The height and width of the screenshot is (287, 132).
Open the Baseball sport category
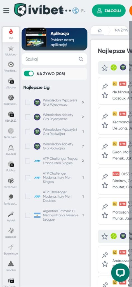tap(11, 233)

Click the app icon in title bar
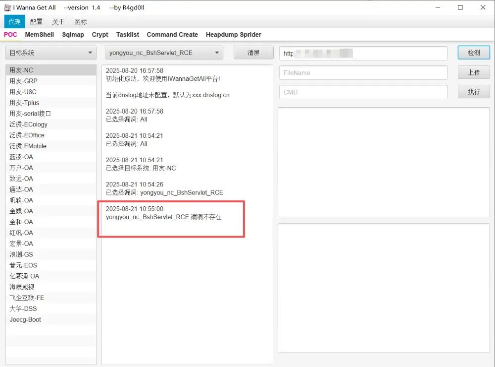click(7, 7)
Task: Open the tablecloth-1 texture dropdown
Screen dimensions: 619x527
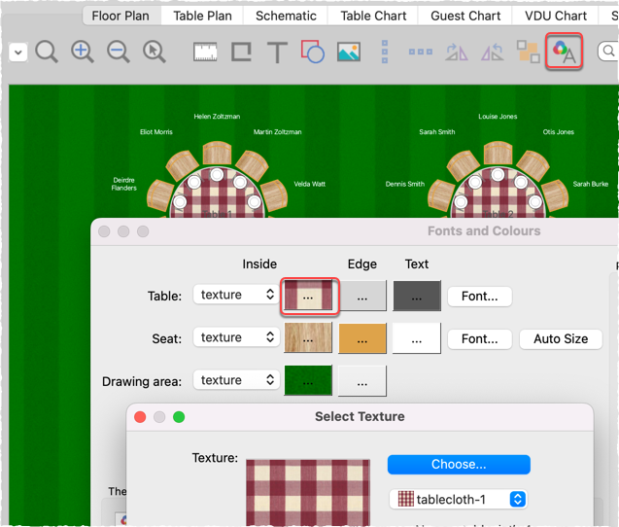Action: pyautogui.click(x=459, y=499)
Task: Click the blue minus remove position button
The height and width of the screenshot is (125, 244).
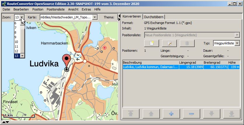Action: pos(191,114)

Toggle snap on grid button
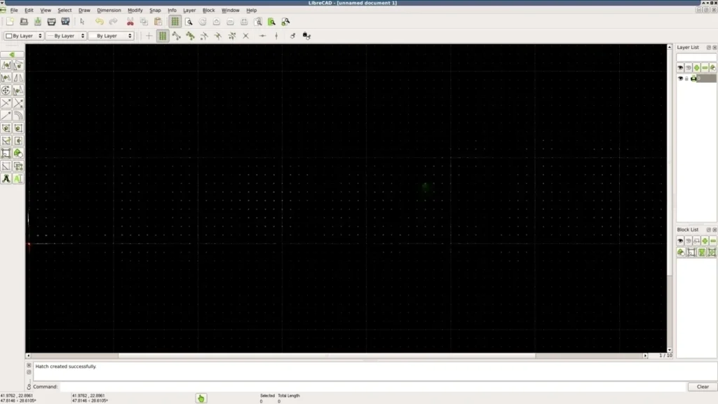[163, 36]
* * *
PROBLEM REQUIREMENTS → Using the entries, count the lines that hold the string "Task"; nothing but the number is needed.

REPLY TO THE EXERCISE → 2